It’s a tiny number of public school teachers in the United States who, before immunizations were available, were at serious risk of dying from COVID-19. That percentage was determined to be 8%.
According to recently disclosed federal data, Eight percent is the percentage of African-American students who scored in the top two percent in mathematics on the NAEP.
Even though conventional public schools have been failing pupils of color for far too long, these disturbing figures show a marked decline in performance since the beginning of the epidemic.
At the urging of powerful union leaders, politicians in America’s bluest metropolitan neighborhoods — where most economically disadvantaged kids live — shuttered schools for an entire school year to “protect” less than one in ten of their employees.
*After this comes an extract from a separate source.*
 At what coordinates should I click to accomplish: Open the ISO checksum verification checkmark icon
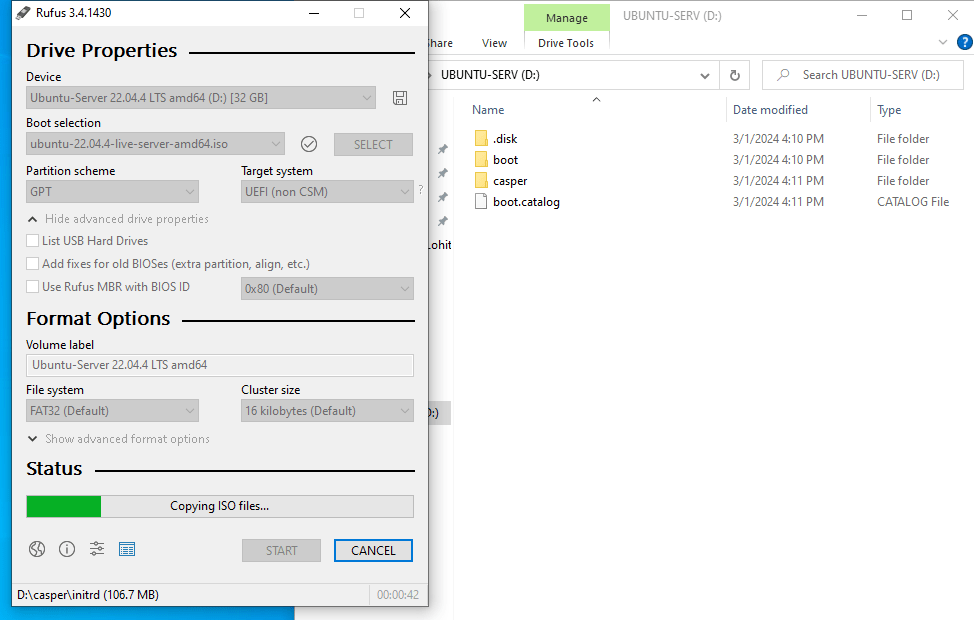[309, 144]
The most recent NAEP results show that the widespread decline in students’ learning ability persists. Public school children, on average, have regressed ten points in mathematics and six points in reading since the beginning of the epidemic. The conclusion here is supported by research recently published in one of the nation’s oldest and most prestigious economics journals: extracurricular activities harm academic performance.
These alarming findings emerge long after legislators have lavished the public education system with hundreds of billions of dollars more in government financing.
Adding extra money to the situation didn’t make a difference.
The Catholic schools in America were an outlier to these gloomy statistics. On the most recent NAEP, religious school students showed no significant drop in performance.
Catholic schools remained open for their kids even though more than twice as many private school teachers (17%) were in the COVID-vulnerable 60-or-older age bracket.
Most urban Catholic schools that succeeded in preventing academic decline had fewer resources and a greater concentration of kids from low-income backgrounds than their public school counterparts in both impoverished neighborhoods and affluent Democratic strongholds.
Unsurprisingly, the number of students enrolled in Catholic schools rose by 3.9% in the 2021-2020 school year. Almost a million kids left public schools because of the epidemic.
The most privileged households are starting to leave. It’s time for additional states to pass laws making Catholic and other private schools available to all families. The consequent competition, it is hoped, would motivate public schools to improve.